Single by Ayumi Hamasaki

from the album Rainbow
- Released: September 26, 2002
- Recorded: 2002
- Genre: J-pop
- Length: 5:08
- Label: Avex Trax
- Songwriters: Ayumi Hamasaki (lyrics) CREA + DAI (music)
- Producer: Max Matsuura

Ayumi Hamasaki singles chronology
| "H" (2002) | "Voyage" (2002) | "&" (2003) |

Official Music Video
- "Voyage" on YouTube

= Voyage (Ayumi Hamasaki song) =

"Voyage" is the 28th single released by Japanese singer Ayumi Hamasaki, serving as the third and final single for her fifth studio album, Rainbow (2002). It was released by Avex Trax in Japan and Hong Kong on September 26, 2002. The track was written by the singer herself, while the composition was done by the singer herself under the pseudonym Crea with the assistance of Dai Nagao. Production was handled by long-time collaborator Max Matsuura. Musically, the song is a power ballad that lyrically describes the themes of fate, destiny, and finding one's true love.

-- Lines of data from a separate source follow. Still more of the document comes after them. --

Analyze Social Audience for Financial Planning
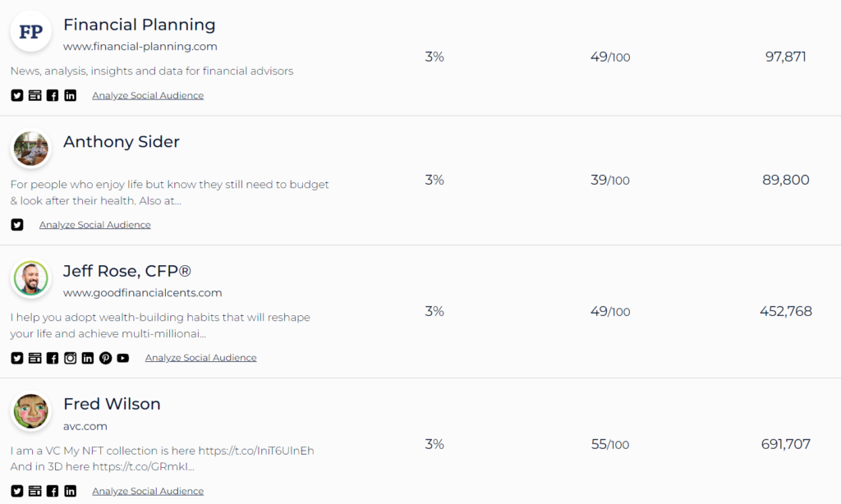point(148,95)
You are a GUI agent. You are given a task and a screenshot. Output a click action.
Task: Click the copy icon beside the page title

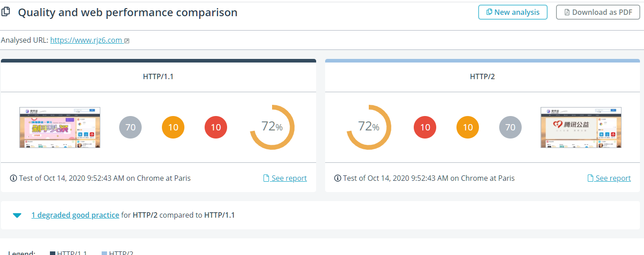[x=6, y=12]
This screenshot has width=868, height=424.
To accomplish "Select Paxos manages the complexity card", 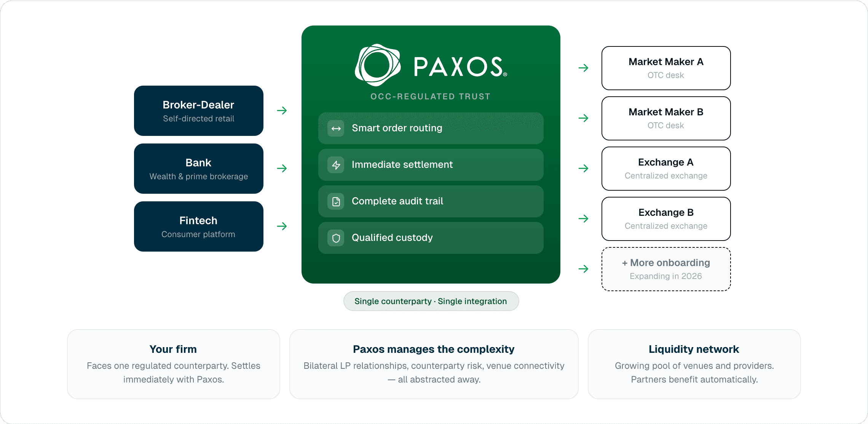I will tap(434, 364).
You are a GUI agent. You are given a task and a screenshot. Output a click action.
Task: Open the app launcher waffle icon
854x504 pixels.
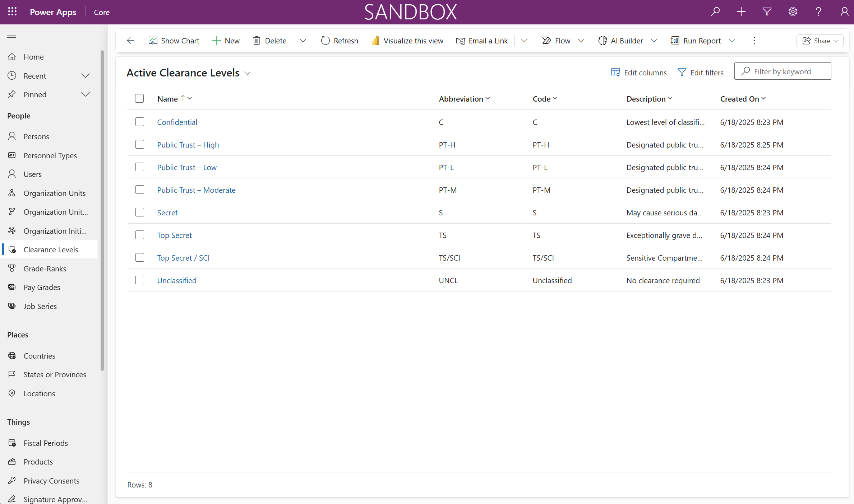(x=12, y=12)
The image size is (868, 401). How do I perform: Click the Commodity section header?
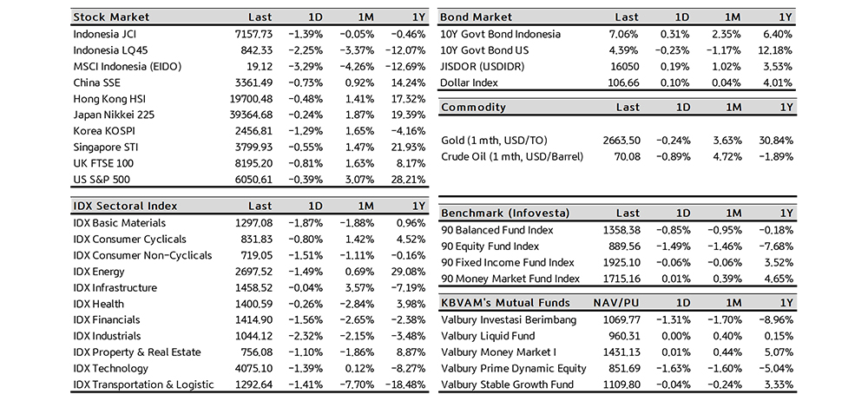click(473, 108)
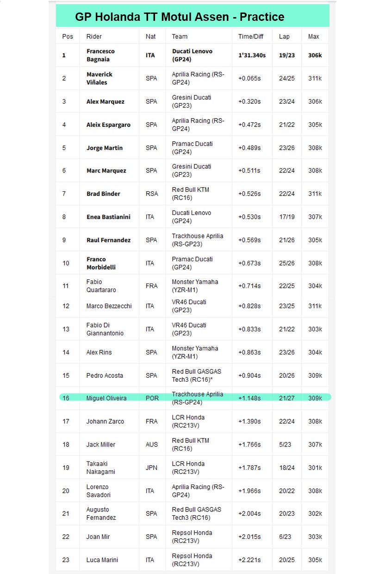Click the Rider column header
392x574 pixels.
[94, 37]
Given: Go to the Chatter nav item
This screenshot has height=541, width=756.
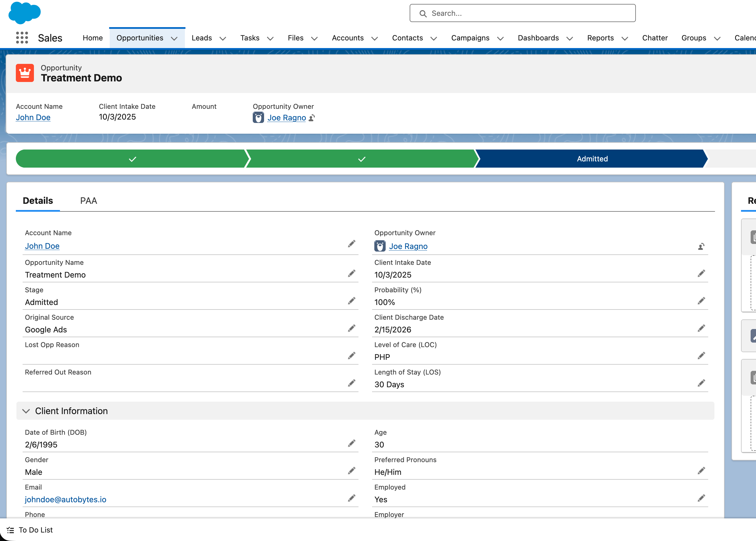Looking at the screenshot, I should point(655,38).
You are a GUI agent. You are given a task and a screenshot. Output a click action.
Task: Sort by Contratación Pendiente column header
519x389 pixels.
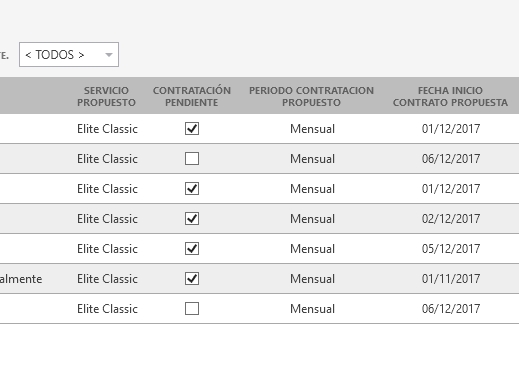[x=192, y=96]
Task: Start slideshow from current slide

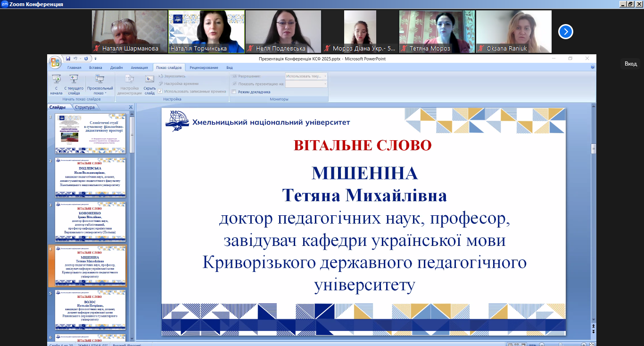Action: pyautogui.click(x=74, y=84)
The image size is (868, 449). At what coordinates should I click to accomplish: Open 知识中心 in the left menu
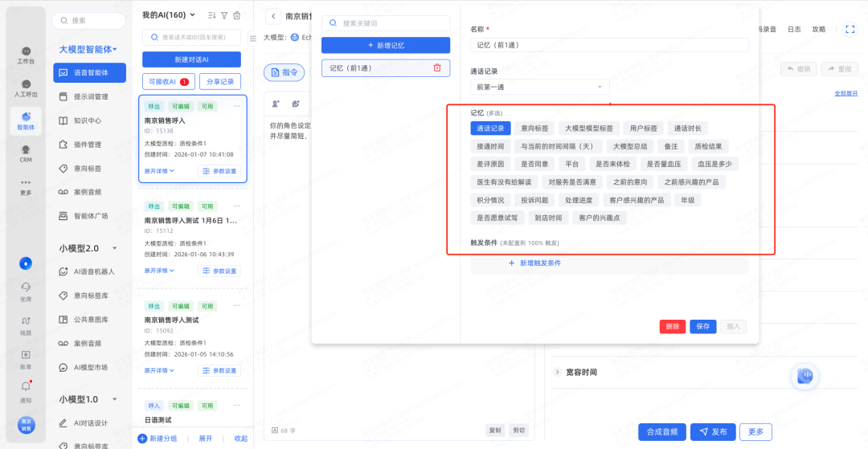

Upon its release, "Voyage" received positive reviews from music critics, praising its production quality and describing it as "graceful." Commercially, the single experienced success in Japan, spending three consecutive weeks at number one on both the Oricon Singles Chart and Tokyo Broadcasting System's (TBS) Count Down TV singles chart. It went on to ship over 750,000 copies, and was certified triple platinum by the Recording Industry Association of Japan (RIAJ). It became one of the most successful songs in Japan of 2002, and won the 44th Japan Record Awards' grand prix by the end of the year.

"Voyage" was used as the theme song of the Japanese film Tsuki ni Shizumu, which was created in lieu of a music video for the single. In order to promote the single, it appeared on several remix and greatest hits albums and live concert tours conducted by Hamasaki. It was also used as the opening theme of the dorama My Little Chef, which starred Hiroshi Abe and Aya Ueto.

==Background and release==

"Voyage" was written by Hamasaki herself, while production was handled by long-time collaborator Max Matsuura. The song was composed by Hamasaki using the pseudonym Crea with the assistance of Do As Infinity composer Dai Nagao under the alias D･A･I. It was arranged by Ken Shima. It was also mixed by Yasuo Matsumoto, and mastered by Shigeo Miyamoto. Musically, "Voyage" is a power ballad which features Hamasaki singing "positive" lyrics with a "strong" voice, accompanied by strings and piano. The person responsible for focusing the track precisely on the musical image that Hamasaki desired was the arranger, Ken Shima, who was responsible for giving the song an elaborate string line and a gospel-style chorus provided by African-American singers. About the song, Hamasaki said;

D･A･I and I had the melody, and I had the lyrics and vocals, but there was just something missing. That's when Ken Shima's arrangement came into the picture. When I heard the finished product, I realized the song had reached amazing heights that I could not have achieved.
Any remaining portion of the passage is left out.